The Birth of a Nation was a huge leap forward artistically for it's cinematography (an important part of the art of movies) but most wouldn't say that it's message is a very great one. Film is a multifaceted thing and to ignore the technology and filming techniques and only focus on the message or plot is foolish. Things move ahead in pieces, gaming has made the proverbial leap that The Birth of a Nation made, the technological leap, and is now waiting for the writing leap to come (or just the time to realize that it has come strive for what made that leap).

The genre of interactive fiction games seems like it's being ignored here. It's a genre which is entirely about the writing and interactivity. Granted, IF games vary in how much you can effect the plot from not at all to a fair amount (I'd argue that the latter is the correct approach because it's dynamic) and none that I know of (can't say I'm a connoisseur of the genre) really use the genre to it's fullest to tell a deeper story but the potential is there. By saying that no game can have great, philosophical, deep, etc. writing is restricting video games to specific genres and ignoring possibilities.

Also plot and story has an important place in games and different levels of focus depending on the genre. I'd say that IF has the most focus with RPGs or adventure games following and action games, specifically FPSes, generally being dead last. I played the beginning of Gears of War 2 with a buddy of mine and we noticed that the game is constantly interrupted and slowed down by cutscenes and their story (fucking holding your ear and walking for radio conversations). We didn't even realize that the cinematic part of the beginning of stage 2 had ended until we died because the game was too busy with story to tell us what the fuck we were supposed to do or even when to start. When you start confusing the player and are constantly slowing down gameplay for story, you've probably got a problem.

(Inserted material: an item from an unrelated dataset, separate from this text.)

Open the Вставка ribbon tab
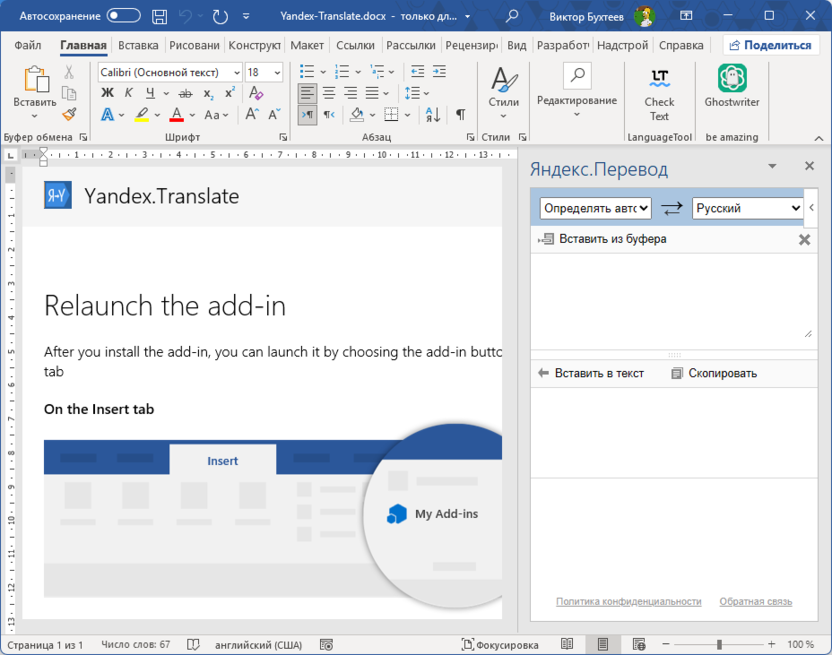 click(138, 45)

I'm with Eyenixon, developers need to start making the story part of the gameplay instead of making it some linear thing that is told over the top of and slowing down gameplay. RPGs like Fallout take both the dialog and the action route, action games should generally take just the action route. A great example of an action game with very little story but which uses story to give the player options of different gameplay options is the arcade D&D games by Capcom. They allow players to fight through different routes to a few different possible final areas through very minimal and unintrusive story, which is so thin and bad that I don't know what it is. It's not the only route to take and games like Devil May Cry which have story at the beginning and end of each level also do it right. Story belongs in natural breaks in action games.

I'm afraid I started rambling and becoming less and less comprehensible and on topic so I'll end it while I'm ahead.